Saved entries:
——————————

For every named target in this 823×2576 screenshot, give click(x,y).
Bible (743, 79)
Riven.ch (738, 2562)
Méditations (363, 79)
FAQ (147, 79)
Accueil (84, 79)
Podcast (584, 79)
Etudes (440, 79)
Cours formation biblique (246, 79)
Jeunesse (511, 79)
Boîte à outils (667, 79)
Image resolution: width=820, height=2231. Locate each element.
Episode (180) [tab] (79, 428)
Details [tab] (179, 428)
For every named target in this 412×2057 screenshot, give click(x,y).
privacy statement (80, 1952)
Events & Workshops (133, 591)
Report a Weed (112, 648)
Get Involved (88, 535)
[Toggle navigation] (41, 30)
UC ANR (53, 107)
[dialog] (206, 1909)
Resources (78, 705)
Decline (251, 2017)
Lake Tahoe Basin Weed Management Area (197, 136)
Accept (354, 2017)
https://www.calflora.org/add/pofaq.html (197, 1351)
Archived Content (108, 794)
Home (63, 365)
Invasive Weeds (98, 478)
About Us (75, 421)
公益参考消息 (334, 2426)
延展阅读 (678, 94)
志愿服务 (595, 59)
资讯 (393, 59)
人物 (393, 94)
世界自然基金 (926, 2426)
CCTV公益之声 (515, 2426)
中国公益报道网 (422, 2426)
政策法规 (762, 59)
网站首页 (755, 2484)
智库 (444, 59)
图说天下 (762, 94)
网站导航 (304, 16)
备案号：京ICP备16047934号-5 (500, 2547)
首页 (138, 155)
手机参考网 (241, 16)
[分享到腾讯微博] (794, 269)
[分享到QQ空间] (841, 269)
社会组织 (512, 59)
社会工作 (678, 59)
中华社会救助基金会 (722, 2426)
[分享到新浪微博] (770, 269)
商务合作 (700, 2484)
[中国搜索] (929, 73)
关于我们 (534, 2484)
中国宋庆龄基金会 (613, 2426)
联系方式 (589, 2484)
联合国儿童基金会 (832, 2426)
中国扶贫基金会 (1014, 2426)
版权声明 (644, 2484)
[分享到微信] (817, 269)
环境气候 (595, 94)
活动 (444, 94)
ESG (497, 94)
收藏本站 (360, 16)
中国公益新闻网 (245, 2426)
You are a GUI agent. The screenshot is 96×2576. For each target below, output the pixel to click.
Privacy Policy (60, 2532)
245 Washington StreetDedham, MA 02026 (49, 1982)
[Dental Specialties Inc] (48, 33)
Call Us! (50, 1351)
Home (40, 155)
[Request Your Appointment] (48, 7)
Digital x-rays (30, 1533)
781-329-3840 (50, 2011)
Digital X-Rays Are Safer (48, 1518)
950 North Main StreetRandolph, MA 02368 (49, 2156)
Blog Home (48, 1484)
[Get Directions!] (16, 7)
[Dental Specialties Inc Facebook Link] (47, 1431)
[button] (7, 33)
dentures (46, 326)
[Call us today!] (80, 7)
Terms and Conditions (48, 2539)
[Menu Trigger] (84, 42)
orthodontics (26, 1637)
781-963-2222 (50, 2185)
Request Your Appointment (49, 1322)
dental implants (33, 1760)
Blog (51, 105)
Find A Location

——————————

Work request: Look above for the line with "Invasive Weeds (98, 478)" and the line with "[分享到腾讯微博] (794, 269)"; transcribe both and all lines in between, exactly, and nothing else.

Task output:
Invasive Weeds (98, 478)
About Us (75, 421)
公益参考消息 (334, 2426)
延展阅读 (678, 94)
志愿服务 (595, 59)
资讯 (393, 59)
人物 (393, 94)
世界自然基金 (926, 2426)
CCTV公益之声 (515, 2426)
中国公益报道网 (422, 2426)
政策法规 (762, 59)
网站首页 (755, 2484)
智库 (444, 59)
图说天下 (762, 94)
网站导航 (304, 16)
备案号：京ICP备16047934号-5 (500, 2547)
首页 (138, 155)
手机参考网 (241, 16)
[分享到腾讯微博] (794, 269)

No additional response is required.